Given that bond prices in the UK, US and Germany have fallen dramatically, as a rising oil price has fuelled speculation interest rates may rise sooner rather than later, fixed income investors may need to take cover.

The yield on the 10-year benchmark UK gilt now stands at 1.98%, almost 50% higher than on 30 January when it fell as low as 1.33%.

Laith Khalaf, senior analyst at Hargreaves Lansdown said: “This example highlights the perils of investing in bonds at such very low yields. Indeed, yields are still very low; at 1.98% the 10 year gilt is still yielding half as much as it was five years ago.

“The recent fall in gilt prices is a warning shot to bond investors. Even though yields are still exceptionally low, they aren’t as low as they were, and that has taken its toll on capital invested at the wrong time.”

Laith urged that the sell-off is a reminder of the risk of investing in bonds at such low yields.

“This is heightened by the fact government bonds are seen as safe investments, and consequently feature in many pension funds and supposedly low-risk portfolios,” he added.
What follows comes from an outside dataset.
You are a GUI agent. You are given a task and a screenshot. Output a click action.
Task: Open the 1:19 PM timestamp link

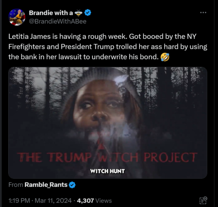19,200
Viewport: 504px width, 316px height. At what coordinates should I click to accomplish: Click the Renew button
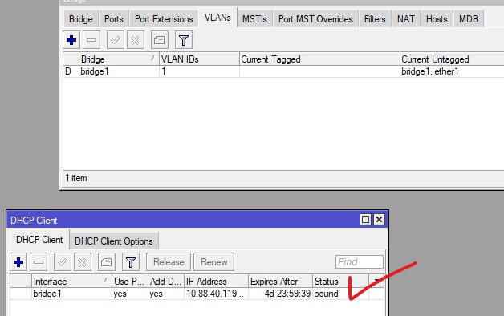coord(213,262)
Options for bond investors

Right now there does not seem to be much upside for bond investors for the capital risk they are taking, though bonds still offer diversification benefits for investors. Bond investors have done very well in recent years, even when it seemed they couldn’t rise much further.

However where investors wish to invest in bonds Khalaf prefer strategic bond funds, which have the flexibility to invest across the bond spectrum and protect investors from the worst of any sell-off, if the manager gets their calls right of course. Investors might consider Invesco Perpetual Tactical Bond and M&G Optimal Income in this space.
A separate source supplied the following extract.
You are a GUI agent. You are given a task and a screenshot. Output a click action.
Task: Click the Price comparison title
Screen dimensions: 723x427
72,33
He added: “Investors simply looking for a conservative fund might consider a total return fund like Newton Real Return, where the manager invests across equities, bonds, commodities and currencies, with a focus on capital preservation.”

Alternatively he recommends income-seekers with a long term view might consider a UK Equity Income fund like Artemis Income, which has a current yield of 3.4%, or Threadneedle UK Equity Income, which is at 3.7%.

Khalaf added: “Those who cannot stomach any falls whatsoever in the value of their savings should not be invested in bonds, and should simply hold cash, even though it offers a negligible return.”